EXERCISE BRIEF: Work through the records that follow and return each line containing the word "will".

───── INPUT ─────

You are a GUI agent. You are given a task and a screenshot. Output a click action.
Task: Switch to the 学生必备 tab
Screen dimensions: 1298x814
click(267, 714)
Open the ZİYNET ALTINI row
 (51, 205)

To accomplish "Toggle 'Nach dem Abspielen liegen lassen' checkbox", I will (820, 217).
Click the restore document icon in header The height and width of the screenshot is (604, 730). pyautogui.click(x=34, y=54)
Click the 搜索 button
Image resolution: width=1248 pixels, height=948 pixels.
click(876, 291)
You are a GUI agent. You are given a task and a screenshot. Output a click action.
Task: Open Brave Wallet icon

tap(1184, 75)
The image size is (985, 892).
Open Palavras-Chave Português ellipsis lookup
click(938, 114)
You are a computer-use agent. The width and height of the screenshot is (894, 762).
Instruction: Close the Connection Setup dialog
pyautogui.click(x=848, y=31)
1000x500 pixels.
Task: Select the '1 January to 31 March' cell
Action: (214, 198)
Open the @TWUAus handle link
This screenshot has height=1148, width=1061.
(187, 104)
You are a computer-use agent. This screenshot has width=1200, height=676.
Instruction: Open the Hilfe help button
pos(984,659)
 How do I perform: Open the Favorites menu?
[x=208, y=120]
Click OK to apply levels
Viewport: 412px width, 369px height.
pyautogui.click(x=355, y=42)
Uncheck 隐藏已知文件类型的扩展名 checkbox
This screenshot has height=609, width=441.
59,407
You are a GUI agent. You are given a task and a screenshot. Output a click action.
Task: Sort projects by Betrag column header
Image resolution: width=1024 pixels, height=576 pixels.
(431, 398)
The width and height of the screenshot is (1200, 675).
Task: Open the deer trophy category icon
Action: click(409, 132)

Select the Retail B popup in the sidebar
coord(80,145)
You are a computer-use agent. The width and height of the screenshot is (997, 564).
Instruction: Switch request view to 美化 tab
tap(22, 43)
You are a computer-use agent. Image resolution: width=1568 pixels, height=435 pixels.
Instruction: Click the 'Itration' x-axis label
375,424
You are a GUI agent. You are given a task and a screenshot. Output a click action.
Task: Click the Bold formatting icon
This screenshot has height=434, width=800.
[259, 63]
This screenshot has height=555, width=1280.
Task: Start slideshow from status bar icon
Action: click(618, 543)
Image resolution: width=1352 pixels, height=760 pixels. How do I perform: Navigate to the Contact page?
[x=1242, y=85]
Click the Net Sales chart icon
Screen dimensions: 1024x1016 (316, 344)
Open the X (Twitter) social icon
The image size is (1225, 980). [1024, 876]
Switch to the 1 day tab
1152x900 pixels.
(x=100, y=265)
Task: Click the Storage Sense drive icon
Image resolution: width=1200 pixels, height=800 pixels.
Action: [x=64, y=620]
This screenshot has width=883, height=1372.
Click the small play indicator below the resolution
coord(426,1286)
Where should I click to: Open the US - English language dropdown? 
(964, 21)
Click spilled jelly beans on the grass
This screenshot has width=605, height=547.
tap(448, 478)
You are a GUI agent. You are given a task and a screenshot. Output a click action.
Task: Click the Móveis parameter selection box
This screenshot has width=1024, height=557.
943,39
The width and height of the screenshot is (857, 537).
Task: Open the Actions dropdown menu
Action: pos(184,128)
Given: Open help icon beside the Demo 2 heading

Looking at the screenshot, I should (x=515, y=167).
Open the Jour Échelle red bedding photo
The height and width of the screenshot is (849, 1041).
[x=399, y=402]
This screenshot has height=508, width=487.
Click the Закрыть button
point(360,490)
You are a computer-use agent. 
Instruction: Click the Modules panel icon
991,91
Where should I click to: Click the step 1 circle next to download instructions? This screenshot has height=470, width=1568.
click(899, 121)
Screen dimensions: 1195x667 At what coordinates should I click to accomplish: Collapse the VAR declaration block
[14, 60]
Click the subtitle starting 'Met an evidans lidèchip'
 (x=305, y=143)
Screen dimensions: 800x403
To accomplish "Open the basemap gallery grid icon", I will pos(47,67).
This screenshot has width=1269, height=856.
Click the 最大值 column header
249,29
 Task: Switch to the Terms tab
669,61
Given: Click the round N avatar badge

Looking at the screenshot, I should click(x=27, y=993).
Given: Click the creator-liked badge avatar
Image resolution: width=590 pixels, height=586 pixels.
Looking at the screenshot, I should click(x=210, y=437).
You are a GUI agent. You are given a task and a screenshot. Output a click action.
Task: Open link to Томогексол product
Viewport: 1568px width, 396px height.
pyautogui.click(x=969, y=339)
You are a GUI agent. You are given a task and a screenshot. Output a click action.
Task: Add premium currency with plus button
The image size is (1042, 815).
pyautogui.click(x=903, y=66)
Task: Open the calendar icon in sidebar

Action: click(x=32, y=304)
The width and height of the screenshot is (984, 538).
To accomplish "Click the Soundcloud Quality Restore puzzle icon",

─────

RESPONSE AREA:
To accomplish "Toggle 'Nach dem Abspielen liegen lassen' checkbox", I will (820, 217).
To accomplish "Open the basemap gallery grid icon", I will pos(47,67).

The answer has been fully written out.